Restore reality
Backup recovery is best approached in layers: recover essential content first, then structure, then visual polish. Markdown + JSON gives excellent coverage for practical restoration work.
Restore process
- Locate the last known-good commit for the affected page/database.
- Review `page.md` and `page.json` to confirm expected state.
- Rebuild content in Notion using markdown for speed and JSON for structure checks.
- Run a new snapshot to confirm recovery state is captured.
Avoid restore gaps
Most failed restores are really backup coverage failures. Ensure roots are shared correctly and alerts are in place for failed or partial runs.
monitoring checks: - latest run succeeded - changed files > 0 when expected - no unresolved missing-access entries
FAQ
Can I do a 1:1 full restore of my entire Notion workspace?
Treat backups as a safety net and audit trail first. Full 1:1 restore behavior depends on Notion API limits and what export formats preserve.
What can I reliably restore from Markdown + JSON?

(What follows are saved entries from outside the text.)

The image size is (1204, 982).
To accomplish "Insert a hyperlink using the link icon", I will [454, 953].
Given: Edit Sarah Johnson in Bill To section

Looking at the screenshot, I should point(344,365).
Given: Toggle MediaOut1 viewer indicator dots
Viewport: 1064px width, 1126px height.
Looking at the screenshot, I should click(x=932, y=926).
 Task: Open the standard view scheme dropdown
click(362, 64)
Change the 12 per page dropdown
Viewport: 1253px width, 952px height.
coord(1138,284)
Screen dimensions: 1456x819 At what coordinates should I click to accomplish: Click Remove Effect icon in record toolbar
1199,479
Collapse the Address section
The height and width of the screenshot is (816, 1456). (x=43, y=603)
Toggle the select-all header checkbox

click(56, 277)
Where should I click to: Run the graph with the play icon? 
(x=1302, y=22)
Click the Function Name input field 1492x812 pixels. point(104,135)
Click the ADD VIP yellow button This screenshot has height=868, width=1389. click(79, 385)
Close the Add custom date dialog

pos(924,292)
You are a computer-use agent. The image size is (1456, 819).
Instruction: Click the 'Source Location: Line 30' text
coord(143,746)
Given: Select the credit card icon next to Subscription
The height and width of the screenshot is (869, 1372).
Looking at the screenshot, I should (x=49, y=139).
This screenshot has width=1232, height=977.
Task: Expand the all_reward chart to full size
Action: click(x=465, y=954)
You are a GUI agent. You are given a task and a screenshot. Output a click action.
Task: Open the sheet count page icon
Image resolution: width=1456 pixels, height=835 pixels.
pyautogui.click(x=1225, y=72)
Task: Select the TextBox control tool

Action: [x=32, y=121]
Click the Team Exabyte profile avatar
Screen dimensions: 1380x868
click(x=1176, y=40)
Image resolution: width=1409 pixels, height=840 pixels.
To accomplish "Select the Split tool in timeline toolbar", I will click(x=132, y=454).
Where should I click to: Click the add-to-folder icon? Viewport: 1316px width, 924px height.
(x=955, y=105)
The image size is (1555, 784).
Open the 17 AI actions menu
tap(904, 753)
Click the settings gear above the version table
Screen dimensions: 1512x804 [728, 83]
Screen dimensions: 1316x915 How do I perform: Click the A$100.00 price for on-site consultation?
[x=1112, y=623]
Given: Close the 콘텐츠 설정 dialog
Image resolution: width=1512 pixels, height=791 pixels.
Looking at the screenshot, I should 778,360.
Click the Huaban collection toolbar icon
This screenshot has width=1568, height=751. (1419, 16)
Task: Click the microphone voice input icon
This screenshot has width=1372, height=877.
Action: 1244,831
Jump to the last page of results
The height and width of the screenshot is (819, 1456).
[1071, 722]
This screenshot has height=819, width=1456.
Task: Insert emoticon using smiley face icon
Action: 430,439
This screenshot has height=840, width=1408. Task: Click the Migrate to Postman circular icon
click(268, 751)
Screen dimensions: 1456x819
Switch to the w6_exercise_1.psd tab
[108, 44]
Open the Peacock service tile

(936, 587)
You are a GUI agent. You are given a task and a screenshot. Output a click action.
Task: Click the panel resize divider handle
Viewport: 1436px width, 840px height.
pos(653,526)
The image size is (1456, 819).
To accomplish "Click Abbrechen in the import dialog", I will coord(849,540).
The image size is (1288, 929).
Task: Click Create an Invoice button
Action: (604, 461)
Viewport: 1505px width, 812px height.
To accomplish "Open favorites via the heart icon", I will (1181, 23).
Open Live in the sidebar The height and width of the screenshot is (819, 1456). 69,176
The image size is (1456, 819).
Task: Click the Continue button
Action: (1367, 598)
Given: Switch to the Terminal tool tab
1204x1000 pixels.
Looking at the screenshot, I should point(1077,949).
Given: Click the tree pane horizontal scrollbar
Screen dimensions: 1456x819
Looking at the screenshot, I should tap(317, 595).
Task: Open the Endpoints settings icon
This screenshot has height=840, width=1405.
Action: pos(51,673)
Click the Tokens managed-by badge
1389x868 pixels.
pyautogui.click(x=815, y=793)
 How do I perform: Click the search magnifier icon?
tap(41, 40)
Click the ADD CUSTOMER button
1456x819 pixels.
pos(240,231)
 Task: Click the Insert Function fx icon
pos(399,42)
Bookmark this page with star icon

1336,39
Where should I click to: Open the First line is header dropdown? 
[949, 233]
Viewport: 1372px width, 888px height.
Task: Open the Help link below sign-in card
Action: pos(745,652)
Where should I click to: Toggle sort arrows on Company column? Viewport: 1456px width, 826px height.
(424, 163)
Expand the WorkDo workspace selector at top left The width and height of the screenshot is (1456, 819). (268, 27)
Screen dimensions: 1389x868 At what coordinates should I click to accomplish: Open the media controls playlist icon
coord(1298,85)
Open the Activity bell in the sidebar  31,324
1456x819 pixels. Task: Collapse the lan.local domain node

Content, structure, and key properties can usually be reconstructed. Exact layouts and certain rich blocks may require manual touch-ups.
What’s the fastest way to restore something you deleted?
Find the last good snapshot in Git history, open the Markdown/JSON for the page/database, and copy/recreate the content back into Notion.
Why do restores fail in real life?
Because backups were silently failing or missing access to important pages. Alerts for failures and access loss prevent those gaps.
Do I need to store backups outside Notion?
If you want independent history and control, yes. A GitHub repo gives you private storage, diffs, and a durable timeline.